HFCB Group Emerges From HF Rebrand Following Tier II Upgrade and Sharp Profit Growth


NSE-listed HF Group Plc has officially rebranded to HFCB Group Plc effective 22 May 2026, marking the latest phase in a sweeping corporate transformation tied to one of the Nairobi Securities Exchange’s more notable recoveries in recent years.

The transition, which received shareholder approval during a September 2024 general meeting and was later formalised through a Certificate of Change of Name issued by the Registrar of Companies, extends across the wider group structure. Its banking subsidiary will now operate as HFCB Bank Kenya, replacing the former HFC Limited identity.

The rebrand comes in the wake of the lender’s elevation to Tier II banking status during FY2025, underscoring a strategic shift away from its historical dependence on mortgage financing. The institution, originally listed on the NSE in 1992 as Housing Finance Limited, has spent several years repositioning itself into a broader commercial banking player.

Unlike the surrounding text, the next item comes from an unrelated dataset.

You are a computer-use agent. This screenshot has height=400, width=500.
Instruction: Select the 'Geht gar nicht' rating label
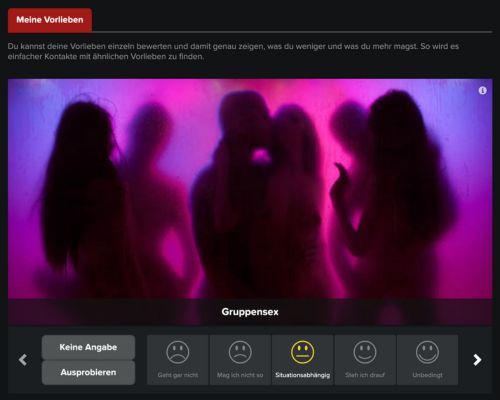pos(178,375)
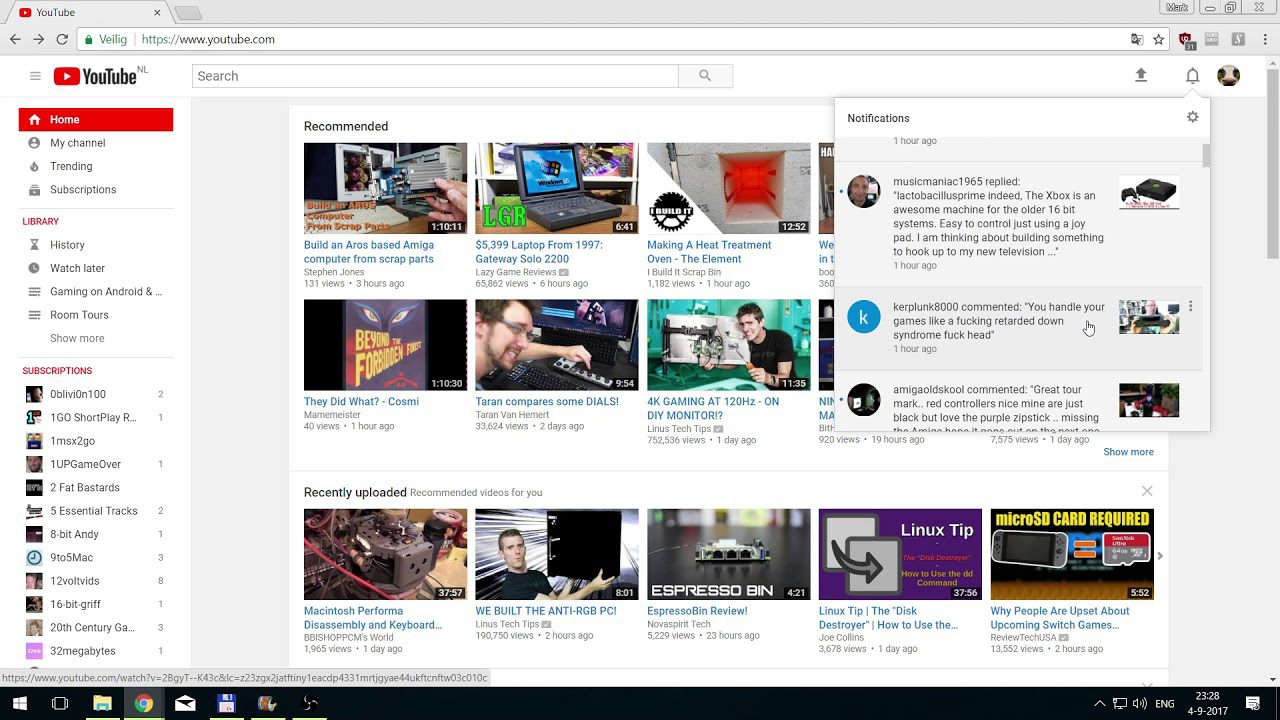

Over six decades, the institution has undergone three major identity shifts: Housing Finance in 1965, HF Group in 2015, and now HFCB Group in 2026.

Financially, the turnaround has been striking. Group profit before tax surged 250% to KSh 1.609 billion in FY2025 from KSh 460 million the previous year. The banking subsidiary posted KSh 1.208 billion in pre-tax profit, representing a 463% increase from KSh 214 million recorded in FY2024.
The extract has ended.